Fond nod to literary classics of Gen-X’s youth

“Twilight,” shmilight. Any self-respecting Gen-X’er will proclaim, with a certain nostalgic twinge: The books we read as kids were better.
Of course, we’re showing our age, but it’s impossible to think of our childhoods without giving a major nod to Judy Blume, Madeleine L’Engle, Robert Cormier and other young-adult novelists of the 1960s and 1970s whose writings brought the world into focus and helped to shape our souls.

It’s these classics that Lizzie Skurnick reminisces about so fondly in “Shelf Discovery,” a “reading memoir” in which she waxes philosophic about 73 favorites from an era when Bonne Bell baby powder perfume and lemon Lip Smackers reigned supreme.

For Skurnick, these books marked a turning point in young adult literature for girls. It was a genre that in earlier decades may have featured young women but didn’t really deal with their “issues.” Messy topics such as menstruation, self-esteem, sibling rivalry, bullying and divorce were taboo until titles such as “Are You There, God?

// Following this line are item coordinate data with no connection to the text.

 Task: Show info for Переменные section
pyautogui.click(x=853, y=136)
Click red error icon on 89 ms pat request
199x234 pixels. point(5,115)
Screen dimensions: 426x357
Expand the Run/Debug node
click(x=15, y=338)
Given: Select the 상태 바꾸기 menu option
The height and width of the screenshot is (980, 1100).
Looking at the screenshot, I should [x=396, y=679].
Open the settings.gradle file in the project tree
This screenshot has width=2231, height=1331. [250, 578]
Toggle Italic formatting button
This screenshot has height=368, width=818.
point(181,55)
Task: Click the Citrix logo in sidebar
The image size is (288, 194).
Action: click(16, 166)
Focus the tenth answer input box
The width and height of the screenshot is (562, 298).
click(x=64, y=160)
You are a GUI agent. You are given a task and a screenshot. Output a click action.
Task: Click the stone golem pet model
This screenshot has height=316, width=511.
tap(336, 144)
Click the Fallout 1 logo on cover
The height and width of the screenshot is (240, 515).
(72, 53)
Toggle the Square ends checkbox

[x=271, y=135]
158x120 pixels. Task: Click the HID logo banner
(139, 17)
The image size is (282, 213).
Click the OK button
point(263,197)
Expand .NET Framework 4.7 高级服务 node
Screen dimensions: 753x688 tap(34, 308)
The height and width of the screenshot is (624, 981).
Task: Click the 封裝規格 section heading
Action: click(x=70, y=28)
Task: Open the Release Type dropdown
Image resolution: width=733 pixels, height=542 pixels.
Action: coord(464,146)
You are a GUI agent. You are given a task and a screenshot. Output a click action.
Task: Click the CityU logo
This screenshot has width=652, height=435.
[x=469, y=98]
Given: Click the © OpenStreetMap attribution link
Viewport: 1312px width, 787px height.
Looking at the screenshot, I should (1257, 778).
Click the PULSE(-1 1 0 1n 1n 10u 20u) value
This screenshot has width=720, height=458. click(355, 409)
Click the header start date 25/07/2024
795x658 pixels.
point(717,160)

It’s Me, Margaret” and “I Am the Cheese” came along.

What was different about young adult books from those of the early 1960s until the late ’80s is that they allowed young women to see themselves “in the actual girl,” Skurnick writes. These books “challenged us, like the best of friends … not only to be ourselves, but to be more interesting, inspired versions of ourselves.”